Eur J Obstet Gynecol Reprod Biol. 2014 Mar;174:54-8. doi: 10.1016/j.ejogrb.2013.11.028. Epub 2013 Dec 15.

Adaji SE1, Olajide FM2.
1Department of Obstetrics and Gynaecology, Ahmadu Bello University Teaching Hospital, Zaria, Nigeria. Electronic address: sonnyadaji@gmail.com.2Department of Obstetrics and Gynaecology, Ahmadu Bello University Teaching Hospital, Zaria, Nigeria.
Eur J Obstet Gynecol Reprod Biol
ABSTRACT
OBJECTIVE: To investigate the occurrence and severity of pelvic floor symptoms during the postnatal period among Nigerian women.STUDY DESIGN: A total of 90 women were prospectively interviewed using the Pelvic Floor Distress Inventory – Short Form 20 (PFDI-20). Additional questions related to the demographic and obstetric profile of the study population. The subjects were recruited into the study during postnatal visits at a tertiary-level hospital after giving their verbal consent to participate in the study.RESULTS: A variety of lower urinary and bowel symptoms were found in the study population. The commonest lower urinary symptom was frequent micturition, which was reported by 24.4% of respondents, followed by urine leakage during coughing, sneezing and laughing.
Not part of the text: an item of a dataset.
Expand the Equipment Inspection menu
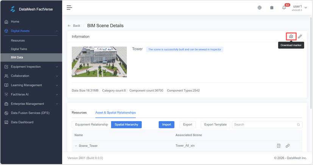Screen dimensions: 313x165 tap(31, 67)
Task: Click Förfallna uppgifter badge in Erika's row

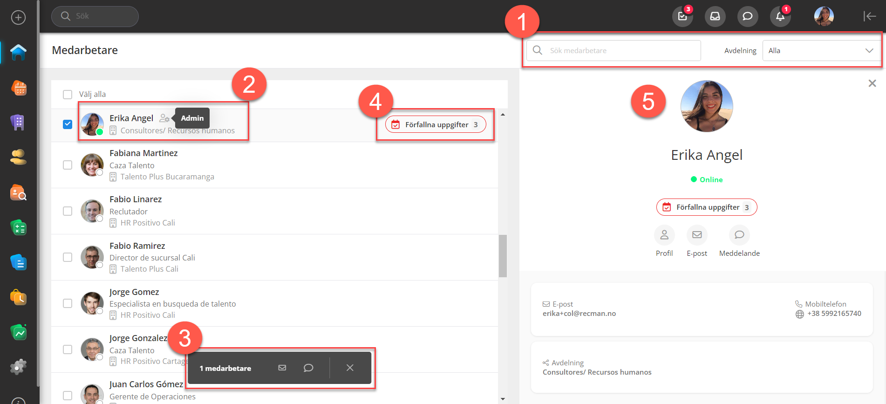Action: click(x=436, y=125)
The commonest lower bowel symptom reported was straining hard to pass stool (26.7%) followed by pains when passing stool (15.6%). The Urinary Distress Inventory-6 (UDI-6) score was 26.8/100, Colorectal-Anal Distress Inventory-8 (CRADI-8) was 55.25/100 and Pelvic Organ Prolapse Distress Inventory-6 (POPDI-6), 12.7/100. The total PFDI-20 score was 94.8/300.CONCLUSION: Pelvic floor symptoms are prevalent in the study population and could be a pointer to the quality of obstetric care available. Efforts need to be intensified to create awareness and build capacity to prevent and manage these symptoms, which could impact the quality of lives of affected women.Copyright © 2013 Elsevier Ireland Ltd. All rights reserved.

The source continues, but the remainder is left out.